#### [TASK STATEMENT]
Answer these questions from the interview below.
(a) Until what date does the exhibition Scattered Fire run in Vienna?
(b) Which play was read publicly in Vienna in 1921, and by whom?
(c) At what venue was the exhibition We Found Our Own Reality held?

#### [EXTRACT TO READ]

Start

In a similar line of work, Purgas also has a new exhibition in Vienna running until August 6th. Scattered Fire brings together a new body of work exploring the interconnections between Indian and European Modernisms, focusing on the networks of exchange that operated between the artistic and philosophical traditions of Vienna and India and expanding upon an ongoing research project into the ideological and political forces which encompassed the independence of South Asia.


Working across textiles, sculpture and sound the exhibition considers a 1921 public reading of the Indian poet Rabindranath Tagore’s mystic play The King of the Dark Chamber in Vienna by Wittgenstein as a historic anchor between these two worlds. We have approached the artist to ask a few questions about his recent work, its multiple outputs and his interest in the material from this particular archive.



Your first visit to NID dates back to 2017. You have since developed a series of projects informed by the archive you are researching.  Could you tell us more about how you approached the archive and the narrative you have developed across your productions?

The approach I have taken has very much been focused on the different facets of the story and the breadth of history and narratives that circulated around the founding of the electronic music studio in Ahmedabad. Overall I’ve been incredibly lucky to have the opportunity to think this all through in multiple ways, the BBC Radio 3 documentary Electronic India was a platform to look into the mystery of the tapes and the composers connected to it.

Then the exhibition We Found Our Own Reality at Tramway in Glasgow and the recently opened project Scattered Fire at Kunstverein Gartenhaus in Vienna have been a chance to explore the multiplicity of Modernisms alongside the complex circulation of ideologies and practises across the 20th Century between East & West.

Now the upcoming book Subcontinental Synthesis and audio recordings launching in the autumn will be a chance to invite guest writers and contributors to think through some of the questions and critical avenues that encompassed the sound studio, ranging from a deeper insight into David Tudor’s time in Ahmedabad through to the considerations of cultural soft power within post-independence India.



Your creative practice reflects an interest in technology and its advancement while, at the same time, archival practices of discovery and conservation. How do you incorporate these approaches into your work as an artist and musician?

End

#### [ROWS]
Start

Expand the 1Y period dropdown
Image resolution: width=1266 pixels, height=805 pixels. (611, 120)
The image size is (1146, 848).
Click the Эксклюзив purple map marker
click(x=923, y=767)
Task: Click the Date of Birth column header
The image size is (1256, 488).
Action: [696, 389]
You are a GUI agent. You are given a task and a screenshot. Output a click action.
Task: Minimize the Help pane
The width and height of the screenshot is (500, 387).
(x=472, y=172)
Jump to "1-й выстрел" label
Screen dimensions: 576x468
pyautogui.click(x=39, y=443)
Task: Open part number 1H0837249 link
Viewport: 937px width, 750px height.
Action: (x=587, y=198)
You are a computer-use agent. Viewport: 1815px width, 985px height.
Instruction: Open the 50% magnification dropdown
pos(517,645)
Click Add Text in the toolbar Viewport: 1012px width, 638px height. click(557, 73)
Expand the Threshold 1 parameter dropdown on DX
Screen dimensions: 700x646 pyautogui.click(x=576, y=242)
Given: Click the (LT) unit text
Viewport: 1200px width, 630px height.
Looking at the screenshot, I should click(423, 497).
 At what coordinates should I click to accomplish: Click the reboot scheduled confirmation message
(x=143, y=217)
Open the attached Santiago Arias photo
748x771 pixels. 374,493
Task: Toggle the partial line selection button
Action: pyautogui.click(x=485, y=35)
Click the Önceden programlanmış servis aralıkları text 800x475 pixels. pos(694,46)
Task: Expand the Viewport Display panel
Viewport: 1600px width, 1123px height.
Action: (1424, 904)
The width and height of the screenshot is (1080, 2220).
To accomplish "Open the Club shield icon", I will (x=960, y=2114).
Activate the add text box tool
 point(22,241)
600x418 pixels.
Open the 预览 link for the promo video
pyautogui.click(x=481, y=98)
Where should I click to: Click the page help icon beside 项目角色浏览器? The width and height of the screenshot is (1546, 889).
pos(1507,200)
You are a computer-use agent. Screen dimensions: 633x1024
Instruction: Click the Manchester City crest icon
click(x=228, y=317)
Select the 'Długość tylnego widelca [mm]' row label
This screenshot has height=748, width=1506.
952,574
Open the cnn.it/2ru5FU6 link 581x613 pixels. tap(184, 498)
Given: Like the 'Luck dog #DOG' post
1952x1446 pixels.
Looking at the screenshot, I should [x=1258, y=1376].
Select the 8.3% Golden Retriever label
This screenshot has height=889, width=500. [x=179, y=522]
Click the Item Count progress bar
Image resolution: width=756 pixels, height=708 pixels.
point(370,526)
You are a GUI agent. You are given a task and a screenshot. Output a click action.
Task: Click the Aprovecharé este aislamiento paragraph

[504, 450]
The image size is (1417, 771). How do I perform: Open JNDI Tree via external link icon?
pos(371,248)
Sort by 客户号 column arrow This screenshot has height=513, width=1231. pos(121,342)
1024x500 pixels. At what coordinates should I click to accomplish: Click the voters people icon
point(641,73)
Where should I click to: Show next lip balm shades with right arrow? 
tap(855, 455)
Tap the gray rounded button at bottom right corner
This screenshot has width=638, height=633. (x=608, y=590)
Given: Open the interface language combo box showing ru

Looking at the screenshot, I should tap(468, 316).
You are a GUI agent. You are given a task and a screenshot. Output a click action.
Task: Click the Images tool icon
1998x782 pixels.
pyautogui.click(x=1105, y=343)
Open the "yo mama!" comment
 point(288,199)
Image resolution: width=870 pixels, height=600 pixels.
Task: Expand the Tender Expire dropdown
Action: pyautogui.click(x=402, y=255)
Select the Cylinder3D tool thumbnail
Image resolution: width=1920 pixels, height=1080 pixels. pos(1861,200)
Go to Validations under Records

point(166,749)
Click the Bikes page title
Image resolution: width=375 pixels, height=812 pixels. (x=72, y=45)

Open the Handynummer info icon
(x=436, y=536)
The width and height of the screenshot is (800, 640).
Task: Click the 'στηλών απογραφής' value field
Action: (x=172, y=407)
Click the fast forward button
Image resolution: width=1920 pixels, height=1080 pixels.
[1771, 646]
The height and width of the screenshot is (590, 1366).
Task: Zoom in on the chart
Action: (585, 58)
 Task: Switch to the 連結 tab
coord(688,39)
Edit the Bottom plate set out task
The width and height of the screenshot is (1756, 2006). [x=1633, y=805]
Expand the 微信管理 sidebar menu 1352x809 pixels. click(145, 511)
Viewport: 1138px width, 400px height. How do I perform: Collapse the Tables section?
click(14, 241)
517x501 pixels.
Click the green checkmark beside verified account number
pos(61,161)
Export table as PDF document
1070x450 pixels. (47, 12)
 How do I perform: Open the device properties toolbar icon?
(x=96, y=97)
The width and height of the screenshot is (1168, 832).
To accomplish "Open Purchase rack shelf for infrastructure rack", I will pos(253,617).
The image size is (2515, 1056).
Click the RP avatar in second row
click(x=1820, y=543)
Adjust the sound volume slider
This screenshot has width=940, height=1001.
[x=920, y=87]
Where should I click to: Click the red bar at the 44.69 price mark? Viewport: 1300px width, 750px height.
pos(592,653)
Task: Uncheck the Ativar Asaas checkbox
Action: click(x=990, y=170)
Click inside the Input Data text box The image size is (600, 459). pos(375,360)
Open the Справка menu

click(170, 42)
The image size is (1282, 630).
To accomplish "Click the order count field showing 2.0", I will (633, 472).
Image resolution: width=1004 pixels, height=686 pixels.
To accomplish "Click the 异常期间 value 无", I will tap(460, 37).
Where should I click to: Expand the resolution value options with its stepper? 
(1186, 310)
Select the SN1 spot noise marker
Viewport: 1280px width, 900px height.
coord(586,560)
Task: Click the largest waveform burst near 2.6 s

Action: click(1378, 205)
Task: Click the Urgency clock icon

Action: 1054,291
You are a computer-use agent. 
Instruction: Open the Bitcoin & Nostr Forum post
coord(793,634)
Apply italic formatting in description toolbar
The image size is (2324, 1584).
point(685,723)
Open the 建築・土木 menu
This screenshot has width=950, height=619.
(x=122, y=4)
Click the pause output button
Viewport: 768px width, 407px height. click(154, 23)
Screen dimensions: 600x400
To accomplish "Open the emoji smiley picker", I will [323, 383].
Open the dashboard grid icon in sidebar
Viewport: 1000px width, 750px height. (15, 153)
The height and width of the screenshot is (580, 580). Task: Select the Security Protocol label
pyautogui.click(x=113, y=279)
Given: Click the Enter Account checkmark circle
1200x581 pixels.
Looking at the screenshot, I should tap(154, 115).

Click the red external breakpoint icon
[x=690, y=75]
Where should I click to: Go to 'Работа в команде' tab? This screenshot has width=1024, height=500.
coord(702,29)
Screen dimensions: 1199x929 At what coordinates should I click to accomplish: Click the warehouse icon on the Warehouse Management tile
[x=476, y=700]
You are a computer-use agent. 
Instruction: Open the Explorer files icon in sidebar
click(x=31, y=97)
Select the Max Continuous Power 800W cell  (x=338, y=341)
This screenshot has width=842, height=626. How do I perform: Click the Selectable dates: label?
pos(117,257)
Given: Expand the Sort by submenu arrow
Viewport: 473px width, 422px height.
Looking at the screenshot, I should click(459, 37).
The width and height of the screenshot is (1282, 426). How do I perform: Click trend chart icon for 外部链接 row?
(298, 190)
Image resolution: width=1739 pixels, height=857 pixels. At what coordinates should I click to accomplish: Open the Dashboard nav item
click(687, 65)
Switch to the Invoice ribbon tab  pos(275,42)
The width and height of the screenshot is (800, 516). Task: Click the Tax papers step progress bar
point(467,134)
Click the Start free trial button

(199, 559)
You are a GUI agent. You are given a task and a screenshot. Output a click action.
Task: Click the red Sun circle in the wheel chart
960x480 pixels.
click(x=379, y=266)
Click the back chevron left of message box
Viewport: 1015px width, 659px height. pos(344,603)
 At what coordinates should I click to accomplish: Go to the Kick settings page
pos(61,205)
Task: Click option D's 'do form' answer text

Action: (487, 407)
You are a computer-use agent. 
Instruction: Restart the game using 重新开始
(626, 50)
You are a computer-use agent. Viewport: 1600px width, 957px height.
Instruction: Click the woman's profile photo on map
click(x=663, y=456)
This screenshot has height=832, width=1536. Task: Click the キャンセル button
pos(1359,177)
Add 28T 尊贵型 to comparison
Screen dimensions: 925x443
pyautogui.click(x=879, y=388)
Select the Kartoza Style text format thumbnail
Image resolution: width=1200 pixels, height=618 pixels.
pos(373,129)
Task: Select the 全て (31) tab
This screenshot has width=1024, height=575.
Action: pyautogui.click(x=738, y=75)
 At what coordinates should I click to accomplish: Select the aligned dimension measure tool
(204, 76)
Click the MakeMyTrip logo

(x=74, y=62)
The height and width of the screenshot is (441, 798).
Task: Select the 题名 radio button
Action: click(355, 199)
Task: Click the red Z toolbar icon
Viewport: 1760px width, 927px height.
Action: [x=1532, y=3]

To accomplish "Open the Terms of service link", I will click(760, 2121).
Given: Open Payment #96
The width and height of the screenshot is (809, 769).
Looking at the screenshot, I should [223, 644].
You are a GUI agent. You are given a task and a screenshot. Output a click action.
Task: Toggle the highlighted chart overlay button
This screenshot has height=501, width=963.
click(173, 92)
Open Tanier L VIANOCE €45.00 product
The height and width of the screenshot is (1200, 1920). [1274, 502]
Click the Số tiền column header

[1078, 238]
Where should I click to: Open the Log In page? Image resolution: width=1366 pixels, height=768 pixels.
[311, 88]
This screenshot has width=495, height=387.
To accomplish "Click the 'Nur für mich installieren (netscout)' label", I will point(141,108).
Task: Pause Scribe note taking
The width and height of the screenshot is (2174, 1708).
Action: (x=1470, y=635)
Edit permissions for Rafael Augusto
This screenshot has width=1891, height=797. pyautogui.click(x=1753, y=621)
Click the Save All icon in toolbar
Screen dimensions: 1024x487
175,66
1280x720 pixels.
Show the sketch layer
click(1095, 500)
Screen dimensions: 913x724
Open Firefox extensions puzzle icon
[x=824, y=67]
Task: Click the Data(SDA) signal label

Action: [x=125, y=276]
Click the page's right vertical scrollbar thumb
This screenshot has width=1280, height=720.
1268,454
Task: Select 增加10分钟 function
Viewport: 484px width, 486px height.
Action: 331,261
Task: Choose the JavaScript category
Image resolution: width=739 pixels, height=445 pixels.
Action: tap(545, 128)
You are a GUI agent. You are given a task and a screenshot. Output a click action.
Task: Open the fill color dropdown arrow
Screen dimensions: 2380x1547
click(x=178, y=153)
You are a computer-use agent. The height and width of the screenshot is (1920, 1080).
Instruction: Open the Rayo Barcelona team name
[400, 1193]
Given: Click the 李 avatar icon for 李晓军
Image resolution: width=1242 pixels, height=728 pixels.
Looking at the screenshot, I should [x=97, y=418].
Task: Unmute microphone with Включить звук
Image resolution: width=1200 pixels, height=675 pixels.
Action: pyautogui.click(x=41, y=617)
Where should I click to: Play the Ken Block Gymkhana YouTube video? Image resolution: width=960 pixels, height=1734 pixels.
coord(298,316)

End

#### [IN RESPONSE]
(a) August 6th.
(b) Rabindranath Tagore's The King of the Dark Chamber, read by Wittgenstein.
(c) Tramway in Glasgow.